By VIRGINIA ROSS SHANK
YOUNGSTOWN — Mastering the art of networking is crucial for anyone looking to survive in today’s job market.
Joseph Carrabbia of the Youngstown Social Network and his partners, Hanna Kassis and Morgan Tondo, said they learned that fact early on in their careers, along with the importance of cultivating relationships in the business world. For that reason, the trio established the networking group earlier this year.
“Surviving in this world depends a lot on who you know, but it’s also vital for those same people to know you,” explained Carrabbia, who operates a travel agency out of his home in Austintown.
“A lot of success is based on connecting, and that’s what we’re providing — an opportunity to connect with the people you need to get to know.”
At least 100 young professionals — most of them in their early 20s to late 30s — decided to take Carrabbia, Kassis and Tondo up on their offer to mix and mingle during the Youngstown Social Network’s inaugural event downtown at the Covelli Centre.
The two-hour meet-and-greet last week featured three rounds of networking along with a mingling session. Much like the concept of “speed dating,” five or six participants gathered around each of about a dozen tables and spent eight minutes talking to one another about themselves. They then moved on to another table and another group of people.
Employers came equipped with business cards; job hunters arrived with r sum s and references in hand.
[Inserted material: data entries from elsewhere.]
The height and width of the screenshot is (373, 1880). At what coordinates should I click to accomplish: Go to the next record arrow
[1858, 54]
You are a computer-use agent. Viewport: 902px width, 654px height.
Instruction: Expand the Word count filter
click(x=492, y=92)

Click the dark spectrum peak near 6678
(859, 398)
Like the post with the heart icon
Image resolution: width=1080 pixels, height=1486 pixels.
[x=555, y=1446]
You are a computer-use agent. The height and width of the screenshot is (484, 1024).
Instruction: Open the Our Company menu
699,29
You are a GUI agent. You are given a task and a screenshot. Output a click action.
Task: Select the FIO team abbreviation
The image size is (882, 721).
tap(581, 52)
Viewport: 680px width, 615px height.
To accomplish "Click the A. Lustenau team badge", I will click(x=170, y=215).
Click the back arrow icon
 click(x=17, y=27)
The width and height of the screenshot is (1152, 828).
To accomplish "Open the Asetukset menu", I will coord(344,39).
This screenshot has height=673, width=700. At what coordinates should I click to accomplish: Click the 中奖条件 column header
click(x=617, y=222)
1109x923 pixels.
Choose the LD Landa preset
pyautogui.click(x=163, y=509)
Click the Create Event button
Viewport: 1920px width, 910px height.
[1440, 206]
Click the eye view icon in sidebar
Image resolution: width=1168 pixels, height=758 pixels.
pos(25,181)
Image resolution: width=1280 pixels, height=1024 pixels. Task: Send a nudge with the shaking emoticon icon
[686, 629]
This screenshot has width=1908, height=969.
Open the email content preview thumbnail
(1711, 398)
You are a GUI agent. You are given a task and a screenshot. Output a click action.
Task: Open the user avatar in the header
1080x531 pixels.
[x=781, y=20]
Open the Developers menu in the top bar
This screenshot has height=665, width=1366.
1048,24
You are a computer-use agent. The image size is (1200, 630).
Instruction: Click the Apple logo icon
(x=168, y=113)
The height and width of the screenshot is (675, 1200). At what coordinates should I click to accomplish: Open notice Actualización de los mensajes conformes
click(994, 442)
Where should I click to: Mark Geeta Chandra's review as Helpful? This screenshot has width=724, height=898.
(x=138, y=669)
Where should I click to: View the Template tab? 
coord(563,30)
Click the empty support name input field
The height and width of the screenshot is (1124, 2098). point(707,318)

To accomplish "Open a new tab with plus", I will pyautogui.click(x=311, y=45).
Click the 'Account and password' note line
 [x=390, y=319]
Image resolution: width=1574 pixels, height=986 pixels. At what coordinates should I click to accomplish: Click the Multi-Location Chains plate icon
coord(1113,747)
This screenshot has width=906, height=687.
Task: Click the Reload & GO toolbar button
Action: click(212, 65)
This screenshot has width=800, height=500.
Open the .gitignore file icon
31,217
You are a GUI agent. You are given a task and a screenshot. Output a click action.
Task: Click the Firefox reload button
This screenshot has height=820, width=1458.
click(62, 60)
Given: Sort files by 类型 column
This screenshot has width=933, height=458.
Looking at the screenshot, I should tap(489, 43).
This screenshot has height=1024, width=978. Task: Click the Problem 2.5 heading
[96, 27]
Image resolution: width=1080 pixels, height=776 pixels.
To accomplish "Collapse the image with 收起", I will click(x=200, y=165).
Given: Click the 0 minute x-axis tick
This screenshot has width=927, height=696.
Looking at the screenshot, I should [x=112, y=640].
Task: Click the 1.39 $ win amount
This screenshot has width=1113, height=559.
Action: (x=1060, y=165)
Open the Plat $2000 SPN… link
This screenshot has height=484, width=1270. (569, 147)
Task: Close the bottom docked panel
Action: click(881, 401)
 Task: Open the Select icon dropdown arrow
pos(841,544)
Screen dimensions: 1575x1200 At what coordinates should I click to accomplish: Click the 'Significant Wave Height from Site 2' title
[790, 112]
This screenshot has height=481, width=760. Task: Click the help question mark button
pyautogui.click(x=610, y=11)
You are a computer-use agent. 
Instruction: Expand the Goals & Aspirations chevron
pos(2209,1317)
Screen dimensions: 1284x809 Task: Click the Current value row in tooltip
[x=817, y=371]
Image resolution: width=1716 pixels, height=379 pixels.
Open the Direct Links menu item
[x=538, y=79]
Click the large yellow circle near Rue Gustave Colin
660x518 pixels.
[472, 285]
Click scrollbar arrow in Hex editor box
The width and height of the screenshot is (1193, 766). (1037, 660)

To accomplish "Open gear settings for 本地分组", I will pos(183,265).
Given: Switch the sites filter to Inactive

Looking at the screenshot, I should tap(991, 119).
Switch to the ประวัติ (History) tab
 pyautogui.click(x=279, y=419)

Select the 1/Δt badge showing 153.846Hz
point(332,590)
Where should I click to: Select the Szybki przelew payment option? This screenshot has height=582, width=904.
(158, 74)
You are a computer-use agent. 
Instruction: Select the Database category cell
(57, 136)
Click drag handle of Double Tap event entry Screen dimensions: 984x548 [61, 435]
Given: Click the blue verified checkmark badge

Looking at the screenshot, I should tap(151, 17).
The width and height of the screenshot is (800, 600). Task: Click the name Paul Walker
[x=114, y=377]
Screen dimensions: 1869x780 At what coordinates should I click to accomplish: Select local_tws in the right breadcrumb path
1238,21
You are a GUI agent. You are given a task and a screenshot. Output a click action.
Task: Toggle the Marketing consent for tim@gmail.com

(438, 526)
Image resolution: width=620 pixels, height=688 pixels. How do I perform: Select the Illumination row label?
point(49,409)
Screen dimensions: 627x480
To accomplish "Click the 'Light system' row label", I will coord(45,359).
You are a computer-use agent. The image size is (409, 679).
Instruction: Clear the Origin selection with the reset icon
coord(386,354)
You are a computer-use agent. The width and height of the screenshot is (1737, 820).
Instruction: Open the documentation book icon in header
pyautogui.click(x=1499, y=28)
For Leslie Cusano, 21, of Boardman, a recent graduate of Kent State University, the gathering offered a chance to expand her horizons and meet professionals she otherwise might not have had an opportunity to meet.
“I think the more people you know, the better your chances of being successful,” Cusano said. “It’s a great opportunity to get your name and your r sum out there. The more you can do to make yourself and your abilities known, the better.”
Participants were also able to engage in a follow-up round during which they met one-on-one with prospective employees/employers they wanted to get to know a little better.
“I think this has been pretty successful because people keep talking to each other and haven’t even stopped long enough to hear what we’re telling them,” said Kassis, a Girard resident working for U.S. Rep. Tim Ryan of Niles, D-17th. “That’s a good thing.”
Kassis said a fundamental aspect of the network is the team’s goal to encourage young people to stay in their own communities if possible.
“A lot of people think they have to leave to find a good job, but that’s not always the case,” she said.
“There are employers here looking for qualified employees. We’re hoping to bridge the gap between them and bring some of them face to face through events such as this.
“The Youngstown area is a great community, and there are great opportunities here, but more people need to know about them. You have to look for an opportunity, but you also have to know it exists before you can pursue it.”
Carly Danko, 22, of Canfield said she wanted to get to know people before graduating from pharmacy school in 2011.
“I don’t think it’s ever too early or that it ever hurts to get to know what’s out there, what opportunities there are,” she said.
“I just wanted to see who would be here and what I could learn about networking and making contacts. It can’t hurt.”
Although the networking group targets young people, there is no age limit, and events are open to everyone. The group plans to have similar gatherings throughout the year.
“There is a lot of power in networking, and we believe in people helping people to make the right connection, to succeed and build a better community by working together,” Carrabbia said.
“That’s our main goal, helping each other and helping our community.”